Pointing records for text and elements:
---------------
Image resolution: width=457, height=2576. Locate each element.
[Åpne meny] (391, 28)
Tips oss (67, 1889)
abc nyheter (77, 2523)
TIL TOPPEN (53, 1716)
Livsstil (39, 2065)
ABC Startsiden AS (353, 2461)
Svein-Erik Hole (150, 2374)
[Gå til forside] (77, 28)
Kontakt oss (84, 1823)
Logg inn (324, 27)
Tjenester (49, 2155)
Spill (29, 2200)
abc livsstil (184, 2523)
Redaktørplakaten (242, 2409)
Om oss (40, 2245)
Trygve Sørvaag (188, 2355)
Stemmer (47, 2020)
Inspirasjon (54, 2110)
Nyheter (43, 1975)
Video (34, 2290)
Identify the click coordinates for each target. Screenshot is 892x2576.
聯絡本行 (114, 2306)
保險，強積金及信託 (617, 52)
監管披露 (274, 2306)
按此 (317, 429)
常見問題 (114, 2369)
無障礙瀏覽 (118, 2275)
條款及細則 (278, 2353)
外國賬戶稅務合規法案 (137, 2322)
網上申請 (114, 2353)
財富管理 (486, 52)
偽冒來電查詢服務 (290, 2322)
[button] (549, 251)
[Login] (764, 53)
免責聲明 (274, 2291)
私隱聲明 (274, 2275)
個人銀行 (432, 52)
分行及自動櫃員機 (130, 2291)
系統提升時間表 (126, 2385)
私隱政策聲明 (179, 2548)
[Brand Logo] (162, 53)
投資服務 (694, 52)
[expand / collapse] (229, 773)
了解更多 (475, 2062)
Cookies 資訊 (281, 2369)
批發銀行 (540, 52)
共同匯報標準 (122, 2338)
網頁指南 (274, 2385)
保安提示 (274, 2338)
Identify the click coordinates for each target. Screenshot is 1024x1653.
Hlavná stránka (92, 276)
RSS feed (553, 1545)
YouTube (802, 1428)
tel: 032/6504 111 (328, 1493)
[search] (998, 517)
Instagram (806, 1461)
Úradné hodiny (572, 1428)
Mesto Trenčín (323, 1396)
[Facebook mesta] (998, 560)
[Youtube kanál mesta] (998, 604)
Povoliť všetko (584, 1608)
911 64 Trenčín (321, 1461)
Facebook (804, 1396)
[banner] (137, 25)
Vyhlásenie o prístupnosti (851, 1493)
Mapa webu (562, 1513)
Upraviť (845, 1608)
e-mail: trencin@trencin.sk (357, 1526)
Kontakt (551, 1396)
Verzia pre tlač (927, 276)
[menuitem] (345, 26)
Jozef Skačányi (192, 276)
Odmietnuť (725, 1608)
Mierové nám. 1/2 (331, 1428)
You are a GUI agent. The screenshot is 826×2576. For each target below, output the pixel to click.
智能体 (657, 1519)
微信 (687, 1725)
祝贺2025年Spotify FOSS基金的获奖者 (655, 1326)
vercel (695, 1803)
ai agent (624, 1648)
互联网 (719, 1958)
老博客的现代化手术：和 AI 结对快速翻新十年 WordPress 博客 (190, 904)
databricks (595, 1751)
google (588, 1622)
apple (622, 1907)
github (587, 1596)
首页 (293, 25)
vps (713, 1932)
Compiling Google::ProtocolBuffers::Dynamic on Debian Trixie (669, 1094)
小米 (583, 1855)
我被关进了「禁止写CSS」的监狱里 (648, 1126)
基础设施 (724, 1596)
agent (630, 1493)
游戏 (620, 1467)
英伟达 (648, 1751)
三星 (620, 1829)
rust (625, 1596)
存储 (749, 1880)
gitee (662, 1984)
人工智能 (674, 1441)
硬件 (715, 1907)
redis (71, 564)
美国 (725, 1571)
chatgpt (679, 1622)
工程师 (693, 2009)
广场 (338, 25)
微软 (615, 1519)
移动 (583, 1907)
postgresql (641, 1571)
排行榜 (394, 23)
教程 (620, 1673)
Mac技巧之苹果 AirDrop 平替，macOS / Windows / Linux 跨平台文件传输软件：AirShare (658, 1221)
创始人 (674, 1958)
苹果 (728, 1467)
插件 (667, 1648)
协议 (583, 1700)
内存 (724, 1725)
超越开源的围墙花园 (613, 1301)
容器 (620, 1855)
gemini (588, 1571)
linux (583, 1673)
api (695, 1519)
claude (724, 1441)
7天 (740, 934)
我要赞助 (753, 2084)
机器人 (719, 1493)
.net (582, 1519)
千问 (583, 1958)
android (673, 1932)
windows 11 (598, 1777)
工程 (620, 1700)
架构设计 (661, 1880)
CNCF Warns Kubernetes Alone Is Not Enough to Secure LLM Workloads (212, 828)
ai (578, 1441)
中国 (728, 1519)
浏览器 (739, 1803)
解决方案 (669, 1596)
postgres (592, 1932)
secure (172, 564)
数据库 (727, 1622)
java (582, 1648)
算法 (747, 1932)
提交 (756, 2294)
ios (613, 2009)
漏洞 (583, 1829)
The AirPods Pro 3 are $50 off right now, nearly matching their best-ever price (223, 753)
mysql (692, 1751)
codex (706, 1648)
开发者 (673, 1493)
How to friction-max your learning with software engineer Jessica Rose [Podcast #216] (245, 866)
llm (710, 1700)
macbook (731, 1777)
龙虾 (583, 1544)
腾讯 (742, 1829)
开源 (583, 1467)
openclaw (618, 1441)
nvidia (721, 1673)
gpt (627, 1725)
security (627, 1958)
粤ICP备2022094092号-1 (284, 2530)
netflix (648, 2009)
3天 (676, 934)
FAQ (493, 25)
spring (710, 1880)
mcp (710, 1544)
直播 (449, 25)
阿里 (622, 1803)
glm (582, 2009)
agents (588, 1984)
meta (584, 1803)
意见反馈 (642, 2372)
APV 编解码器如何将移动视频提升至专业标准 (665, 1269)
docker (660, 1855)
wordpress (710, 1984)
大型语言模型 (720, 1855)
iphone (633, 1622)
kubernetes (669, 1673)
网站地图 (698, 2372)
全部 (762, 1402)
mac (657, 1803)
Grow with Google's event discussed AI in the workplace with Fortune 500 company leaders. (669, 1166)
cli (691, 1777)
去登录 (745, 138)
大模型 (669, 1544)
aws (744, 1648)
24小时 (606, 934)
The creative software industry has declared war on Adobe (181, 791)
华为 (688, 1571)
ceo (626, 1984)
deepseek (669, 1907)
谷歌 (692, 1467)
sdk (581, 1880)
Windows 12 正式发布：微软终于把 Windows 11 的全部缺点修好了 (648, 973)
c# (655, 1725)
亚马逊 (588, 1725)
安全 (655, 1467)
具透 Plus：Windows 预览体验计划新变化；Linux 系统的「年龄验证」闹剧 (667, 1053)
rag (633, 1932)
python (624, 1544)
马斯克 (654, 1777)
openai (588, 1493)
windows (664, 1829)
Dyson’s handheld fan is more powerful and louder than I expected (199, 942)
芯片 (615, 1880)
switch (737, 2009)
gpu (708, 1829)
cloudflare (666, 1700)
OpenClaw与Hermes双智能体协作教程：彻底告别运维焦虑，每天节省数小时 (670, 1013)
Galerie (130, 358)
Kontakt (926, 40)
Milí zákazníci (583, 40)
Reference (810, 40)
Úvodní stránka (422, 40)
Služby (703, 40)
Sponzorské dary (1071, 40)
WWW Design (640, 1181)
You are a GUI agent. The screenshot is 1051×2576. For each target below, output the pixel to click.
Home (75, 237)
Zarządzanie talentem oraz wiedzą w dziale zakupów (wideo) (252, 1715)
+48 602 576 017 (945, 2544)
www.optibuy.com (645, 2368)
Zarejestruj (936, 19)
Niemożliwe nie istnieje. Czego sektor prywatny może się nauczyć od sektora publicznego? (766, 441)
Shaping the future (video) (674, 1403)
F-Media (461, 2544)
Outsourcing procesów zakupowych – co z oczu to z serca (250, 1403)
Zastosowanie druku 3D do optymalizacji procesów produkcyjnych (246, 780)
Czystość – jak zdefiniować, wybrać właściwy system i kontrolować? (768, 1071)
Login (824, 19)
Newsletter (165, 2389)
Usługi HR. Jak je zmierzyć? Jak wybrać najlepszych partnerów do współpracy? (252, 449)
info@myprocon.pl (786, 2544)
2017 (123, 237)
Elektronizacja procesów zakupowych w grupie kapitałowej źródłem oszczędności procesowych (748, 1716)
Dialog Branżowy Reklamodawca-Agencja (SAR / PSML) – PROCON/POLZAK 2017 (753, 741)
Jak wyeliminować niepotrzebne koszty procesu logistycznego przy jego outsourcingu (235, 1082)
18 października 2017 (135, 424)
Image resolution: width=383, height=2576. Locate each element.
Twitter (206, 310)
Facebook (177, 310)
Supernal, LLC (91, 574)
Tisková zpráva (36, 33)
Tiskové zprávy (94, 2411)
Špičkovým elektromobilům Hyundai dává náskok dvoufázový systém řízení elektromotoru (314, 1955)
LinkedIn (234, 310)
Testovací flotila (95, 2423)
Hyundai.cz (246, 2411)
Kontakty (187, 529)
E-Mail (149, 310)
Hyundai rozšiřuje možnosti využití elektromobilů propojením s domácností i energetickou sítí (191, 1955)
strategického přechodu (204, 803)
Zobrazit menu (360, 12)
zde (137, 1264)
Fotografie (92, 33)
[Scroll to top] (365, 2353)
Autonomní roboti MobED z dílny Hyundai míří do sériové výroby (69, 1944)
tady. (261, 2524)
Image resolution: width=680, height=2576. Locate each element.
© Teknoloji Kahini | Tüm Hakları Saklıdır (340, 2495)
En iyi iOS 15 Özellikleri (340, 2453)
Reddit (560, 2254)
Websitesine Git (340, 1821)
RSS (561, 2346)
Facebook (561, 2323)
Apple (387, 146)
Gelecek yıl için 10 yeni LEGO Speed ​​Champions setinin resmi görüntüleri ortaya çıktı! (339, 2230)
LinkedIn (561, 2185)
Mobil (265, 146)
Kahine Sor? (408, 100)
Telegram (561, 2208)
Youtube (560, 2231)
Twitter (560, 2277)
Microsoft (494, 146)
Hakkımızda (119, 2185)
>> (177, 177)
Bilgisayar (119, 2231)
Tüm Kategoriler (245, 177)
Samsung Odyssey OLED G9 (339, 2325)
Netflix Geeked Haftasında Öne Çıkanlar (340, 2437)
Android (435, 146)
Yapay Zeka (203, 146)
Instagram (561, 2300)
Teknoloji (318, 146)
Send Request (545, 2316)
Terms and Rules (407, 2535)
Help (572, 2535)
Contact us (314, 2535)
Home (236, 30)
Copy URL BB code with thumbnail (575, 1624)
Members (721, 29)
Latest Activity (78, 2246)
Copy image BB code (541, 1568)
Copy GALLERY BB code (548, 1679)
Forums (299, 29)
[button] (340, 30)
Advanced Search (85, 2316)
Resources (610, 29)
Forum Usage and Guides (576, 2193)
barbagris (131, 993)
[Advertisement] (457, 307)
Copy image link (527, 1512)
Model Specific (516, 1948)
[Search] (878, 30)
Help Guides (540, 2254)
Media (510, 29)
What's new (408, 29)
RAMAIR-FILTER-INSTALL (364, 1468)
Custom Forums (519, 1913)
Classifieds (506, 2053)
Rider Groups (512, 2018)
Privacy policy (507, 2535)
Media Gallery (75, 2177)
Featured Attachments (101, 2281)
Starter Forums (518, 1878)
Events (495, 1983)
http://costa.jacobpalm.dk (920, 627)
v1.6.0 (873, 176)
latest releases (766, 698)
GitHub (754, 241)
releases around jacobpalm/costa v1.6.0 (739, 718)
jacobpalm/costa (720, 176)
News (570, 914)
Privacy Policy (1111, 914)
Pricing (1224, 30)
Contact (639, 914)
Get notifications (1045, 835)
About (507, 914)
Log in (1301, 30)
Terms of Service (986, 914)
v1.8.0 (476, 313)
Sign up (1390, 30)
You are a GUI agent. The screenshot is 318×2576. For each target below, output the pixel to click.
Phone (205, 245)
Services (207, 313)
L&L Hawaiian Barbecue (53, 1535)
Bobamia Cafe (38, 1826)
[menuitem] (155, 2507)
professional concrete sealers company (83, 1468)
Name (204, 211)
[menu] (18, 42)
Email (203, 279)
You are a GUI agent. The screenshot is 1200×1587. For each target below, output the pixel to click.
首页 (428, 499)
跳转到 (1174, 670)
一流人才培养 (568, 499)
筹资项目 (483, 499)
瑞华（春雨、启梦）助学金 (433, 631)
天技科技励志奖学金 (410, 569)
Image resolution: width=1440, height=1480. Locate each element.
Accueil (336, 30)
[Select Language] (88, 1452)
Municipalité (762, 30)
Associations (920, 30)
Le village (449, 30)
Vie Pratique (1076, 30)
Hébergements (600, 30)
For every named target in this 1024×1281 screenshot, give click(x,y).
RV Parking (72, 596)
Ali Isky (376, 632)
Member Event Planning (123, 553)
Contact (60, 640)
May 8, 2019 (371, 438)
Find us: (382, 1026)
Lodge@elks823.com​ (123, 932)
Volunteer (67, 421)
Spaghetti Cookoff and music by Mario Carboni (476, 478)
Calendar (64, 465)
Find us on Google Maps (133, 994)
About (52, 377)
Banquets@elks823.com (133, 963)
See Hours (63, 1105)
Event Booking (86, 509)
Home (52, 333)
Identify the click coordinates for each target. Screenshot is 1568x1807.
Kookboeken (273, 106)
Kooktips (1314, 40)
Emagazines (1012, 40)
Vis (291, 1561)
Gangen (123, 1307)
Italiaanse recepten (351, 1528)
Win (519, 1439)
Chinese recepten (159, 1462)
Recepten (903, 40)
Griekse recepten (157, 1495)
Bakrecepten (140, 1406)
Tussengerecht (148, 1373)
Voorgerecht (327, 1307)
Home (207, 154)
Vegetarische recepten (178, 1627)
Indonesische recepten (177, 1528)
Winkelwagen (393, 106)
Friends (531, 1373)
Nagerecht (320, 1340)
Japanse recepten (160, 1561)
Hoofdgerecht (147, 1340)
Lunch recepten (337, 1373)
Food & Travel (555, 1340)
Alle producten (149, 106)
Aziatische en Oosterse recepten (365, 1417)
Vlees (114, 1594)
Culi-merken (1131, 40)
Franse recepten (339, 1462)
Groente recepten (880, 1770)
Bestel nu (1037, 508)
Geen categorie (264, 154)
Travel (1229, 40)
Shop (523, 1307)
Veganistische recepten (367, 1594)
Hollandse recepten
---------------
■ Aim: Update the stretch of records from the line containing "ai agent (624, 1648)" through the line containing "Compiling Google::ProtocolBuffers::Dynamic on" so that "databricks" reads "Databricks", keeping everything else the same.

■ Worked solution:
ai agent (624, 1648)
互联网 (719, 1958)
老博客的现代化手术：和 AI 结对快速翻新十年 WordPress 博客 (190, 904)
Databricks (595, 1751)
google (588, 1622)
apple (622, 1907)
github (587, 1596)
首页 (293, 25)
vps (713, 1932)
Compiling Google::ProtocolBuffers::Dynamic on Debian Trixie (669, 1094)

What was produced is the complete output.